NS:The Roxy was fantastic at first! Everyone was very friendly and into the whole scene. No Posers, no hierarchy, all inclusive – brilliant! Unlike Dan, I never recognized anyone. Occasionally I would be informed that I had just been blithering on to someone from the London inner caucus so to speak, but everyone was really unpretentious and very cool! That all changed fairly quickly as some peoples Pop Star fantasies started to come true…

A lot of people make a big deal out of the fact that Don Lets introduced Reggae to the Punk scene; Coming from Bristol we were already well into all of that. It was good music to play though…

The only beer on Tap was some foul lager; undrinkable, so everyone ordered Lager and Black. I remember the Saints looking on in shock as we all ordered what they obviously considered a poofters drink.

Nick and friend outside the Roxy - Photo -Dan Swan

Out of interest can you remember anything of the Stranglers Roxy gig. After you left the place got robbed.

DS: We were in my Dad’s van on the M4 on the way back to Bristol when that happened.  We just read about it in the music papers afterwards.

How did it differ from playing clubs in Bristol? Attitude, type of audience reaction etc.

DS: In Bristol by late 1976 there were no punk venues per se.  But when we played gigs we brought in a large crowd of mainly school friends who were all in a very innocent way experimenting with the punk rock look.  At the Roxy the crowed was a mixture of scenesters and musicians who had been in the punk scene a while and a certain number of people new to the game who were trying to figure out how to act “Punk.” Some of them were acting and dressing demented, some pissing on the floor and some yelling abuse at the band.  I remember being quite shocked that people were openly taking drugs at the Roxy as I had naively assumed that the Punk scene was anti-hippy and therefore not about drug taking.

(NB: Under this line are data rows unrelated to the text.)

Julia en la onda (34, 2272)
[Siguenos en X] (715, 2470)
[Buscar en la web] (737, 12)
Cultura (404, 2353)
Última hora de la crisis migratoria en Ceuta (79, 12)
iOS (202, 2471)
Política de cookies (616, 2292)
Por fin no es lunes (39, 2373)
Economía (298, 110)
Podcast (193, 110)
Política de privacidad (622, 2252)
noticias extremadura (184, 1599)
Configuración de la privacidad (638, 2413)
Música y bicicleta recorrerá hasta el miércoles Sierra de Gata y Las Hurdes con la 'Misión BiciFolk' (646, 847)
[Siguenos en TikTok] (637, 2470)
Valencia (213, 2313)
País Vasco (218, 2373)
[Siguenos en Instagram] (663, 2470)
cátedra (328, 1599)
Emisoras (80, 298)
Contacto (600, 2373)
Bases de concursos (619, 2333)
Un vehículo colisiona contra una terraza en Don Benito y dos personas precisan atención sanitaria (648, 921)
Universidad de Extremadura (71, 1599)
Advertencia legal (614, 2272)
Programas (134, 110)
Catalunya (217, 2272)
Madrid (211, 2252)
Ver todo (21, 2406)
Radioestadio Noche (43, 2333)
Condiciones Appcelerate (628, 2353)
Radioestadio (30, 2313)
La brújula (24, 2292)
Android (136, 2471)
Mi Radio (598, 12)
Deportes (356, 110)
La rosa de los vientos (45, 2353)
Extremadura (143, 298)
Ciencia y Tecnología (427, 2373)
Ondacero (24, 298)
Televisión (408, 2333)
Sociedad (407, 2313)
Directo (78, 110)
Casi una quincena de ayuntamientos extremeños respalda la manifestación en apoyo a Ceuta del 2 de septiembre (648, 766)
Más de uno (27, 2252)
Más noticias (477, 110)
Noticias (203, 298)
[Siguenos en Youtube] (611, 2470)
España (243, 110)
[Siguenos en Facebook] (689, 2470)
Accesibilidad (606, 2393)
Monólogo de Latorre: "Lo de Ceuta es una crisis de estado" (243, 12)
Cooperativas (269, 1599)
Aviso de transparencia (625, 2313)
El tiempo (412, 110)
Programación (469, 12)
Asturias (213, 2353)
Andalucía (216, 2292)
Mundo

NS: The Roxy was the first place I remember seeing the whole “Part Time Punk” thing; people trying very hard to be what they thought Punk was. Dumb – you can’t try and be something, you either are or your not – you get it or you don’t. It was also the first place we started to meet older people that were into the scene and understood it’s wider ramifications; obviously a lot of these people (but not all) worked in the record industry.

Who did you rate and who did you think was pants on the scene?

DS: I liked Dr Feelgood in 1976. But by 1977 things got a little more complicated because of the hype surrounding bands. By the time you saw them it was hard to separate the hype from the experience of seeing them. Having said that I saw some terrific shows by the Clash, the Damned the Jam etc. I think collectively the Cortinas felt that our friends from Bristol, the Pop Group, were “the pants.”  This was a little later and more post-punk than punk, but they really took things in another direction and we had a lot of admiration for what they did.  But that all started to happen for them just as we broke up.

NS: The Clash were the band that blew me away – I can still vividly remember the first time I listened to their first album. Quite fortunate really… Things started to get polarized very quickly; cartoon Punk bands like Sham 69 turned up, as did the first of the post punk bands, new wave bands, power pop bands, Mod bands, Oi bands. A new genre every week…

How did you cope with gobbing and violence at gigs? What was the worst places for it? London or outside?

DS: I still have my drum set from that time in my parents attic an there is a wad of gob still on the rim of my tom tom that got baked on by stage lights!  Probably need a hammer and chisel to get it off. But I was the drummer way at the back and I was the last to get hit.  A couple of the others have stories of gob landing in their mouths as they were singing. I can assure you that there is no experience more bizarre than watching someone walk up to the stage as you are playing, hone in on you and fire a wad of spit at you.  All as a sign of appreciation!  Some nights it was like the first twenty minutes of Saving Private Ryan, only with spit!  I think the Electric Circus in Manchester gave the Cortinas the highest gob ratio of any venue.

NS: I still have a scar on my forehead from a gig we did in Southville, a really rough part of town, the week after the Grundy thing. We were massacred!